The practice of drawing is integral to Nicolas Carone’s art. Whether on canvas or on paper, his work is based on the same process. He demonstrated it one recent morning in his studio. Having picked up a small piece of red chalk, he first drew a few lines quickly, in a spontaneous gesture, with no particular subject in mind. Then, he examined the sheet carefully, picked it up to look at it closer, turned it around before grabbing the chalk again. “It’s going to be a nice girl,” he said while adding a few marks. From the tangle of lines the curve of a back and the contour of a leg emerged. Switching back and forth between the chalk and a paintbrush, Carone extended a line, gave weight to another one with a stroke of color, connected two shapes into one, and wiped out a whole area before starting it over again.

The technique is reminiscent of that of the Surrealists. André Masson derived his imagery from the random markings of automatic drawing; Max Ernst from the pattern produced by rubbing the pencil on a sheet of paper over a textured wooden board. Carone, who discovered automatism with Matta, combines such a reliance on chance with a more structural method derived from cubism, which he learned at Hans Hofmann’s School in the early forties. To cubism Carone owes his sense of spatial organization, notably the geometric substructure in which his figures are integrated. For however abstract his drawings seem to be, the figure remains central to Carone’s art. One could apply to him the observation that Harold Rosenberg made about de Kooning: “Obviously, you have certain habits, and if you really let yourself go, you would not produce a mess, you’d produce a figure.”

Before he was exposed to cubism and surrealism, Carone had been trained in the academic tradition. From 1933 to 1938 he studied at the National Academy of Design, notably with Leon Kroll, an important representative of the figurative tradition in American art. From his training Carone has kept a strong attachment to the art of the past, especially the drawings of Ingres, Pontormo, Raphael, and Michelangelo, for whom he has a special admiration. Their influence can be felt in Carone’s red chalk drawings, a medium more readily associated with the old masters than with contemporary art. Carone’s red chalk drawings are figure compositions, often suggesting mythological or biblical scenes. Many appear to be erotic encounters. But their subject matter remains undetermined. Without any context–there is rarely a landscape or architectural background—it is hard to tell, for instance, whether two figures folded in each other’s arms are embracing or fighting. Hands, feet, and even heads, often vanish into the ground of the paper, leaving it to the dynamic outlines of fragmentary bodies to activate the sheet rhythmically.

Carone’s gouache and charcoal drawings do not have the classical restraint of his red chalk drawings. More abstract, they exude a vibrant energy. Their composition extends to the edge of the sheet, with no firm distinction between figure and ground. To the eye wandering on the surface of the paper, positive and negative spaces keep shifting as transient images reveal themselves from the welter of lines and colors. If some lines become contours, many however keep their autonomy. Independent from any reference to the real world, they draw their expressive power from their sheer movement, color, and intensity, as well as from their rhythmic flow across the composition. In many drawings random spillings and spatters of paint convey the speed of execution, adding to the sense of movement.

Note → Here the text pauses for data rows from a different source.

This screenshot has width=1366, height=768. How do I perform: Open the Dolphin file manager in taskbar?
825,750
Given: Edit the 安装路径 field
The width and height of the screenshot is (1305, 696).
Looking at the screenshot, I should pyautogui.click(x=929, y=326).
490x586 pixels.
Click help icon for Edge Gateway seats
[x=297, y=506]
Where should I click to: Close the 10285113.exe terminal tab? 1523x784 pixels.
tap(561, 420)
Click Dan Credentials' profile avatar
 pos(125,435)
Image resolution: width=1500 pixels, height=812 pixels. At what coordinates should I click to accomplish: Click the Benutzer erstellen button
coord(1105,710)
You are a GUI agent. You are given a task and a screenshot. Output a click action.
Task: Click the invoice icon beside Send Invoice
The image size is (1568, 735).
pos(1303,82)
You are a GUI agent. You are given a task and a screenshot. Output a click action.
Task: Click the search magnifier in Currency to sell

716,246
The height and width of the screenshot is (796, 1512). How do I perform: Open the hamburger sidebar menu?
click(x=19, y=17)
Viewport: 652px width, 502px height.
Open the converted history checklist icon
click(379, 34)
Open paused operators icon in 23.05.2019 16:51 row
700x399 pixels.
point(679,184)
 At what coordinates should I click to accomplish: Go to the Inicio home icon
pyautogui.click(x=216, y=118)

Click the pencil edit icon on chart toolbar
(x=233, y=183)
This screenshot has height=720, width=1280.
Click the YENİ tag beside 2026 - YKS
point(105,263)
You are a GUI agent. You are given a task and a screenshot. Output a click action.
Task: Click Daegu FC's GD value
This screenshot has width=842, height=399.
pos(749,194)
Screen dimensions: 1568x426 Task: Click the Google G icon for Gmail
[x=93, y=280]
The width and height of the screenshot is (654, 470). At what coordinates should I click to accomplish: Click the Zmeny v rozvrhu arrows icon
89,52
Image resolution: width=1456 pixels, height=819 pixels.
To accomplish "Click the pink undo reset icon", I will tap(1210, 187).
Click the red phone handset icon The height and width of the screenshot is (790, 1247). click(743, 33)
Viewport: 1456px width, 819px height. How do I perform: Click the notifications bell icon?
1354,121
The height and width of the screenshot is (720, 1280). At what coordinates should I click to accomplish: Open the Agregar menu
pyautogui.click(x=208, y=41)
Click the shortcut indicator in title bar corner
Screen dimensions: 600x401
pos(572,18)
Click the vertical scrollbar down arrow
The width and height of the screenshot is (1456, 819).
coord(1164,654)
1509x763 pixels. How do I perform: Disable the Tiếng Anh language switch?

Carone’s method rests on an organic conception of drawing. His images are never conceived a priori but generated with each additional pencil mark or brush stroke. Matisse once remarked about his own drawing technique: “My road is not planned in any way: I am driven, I don’t drive.” Likewise for Carone it is the process, the act of drawing itself, that is essential in the creation of a drawing. How then does he decide that a work is finished? “When it has a sensation of reality,” Carone replies, “like that of a dream.”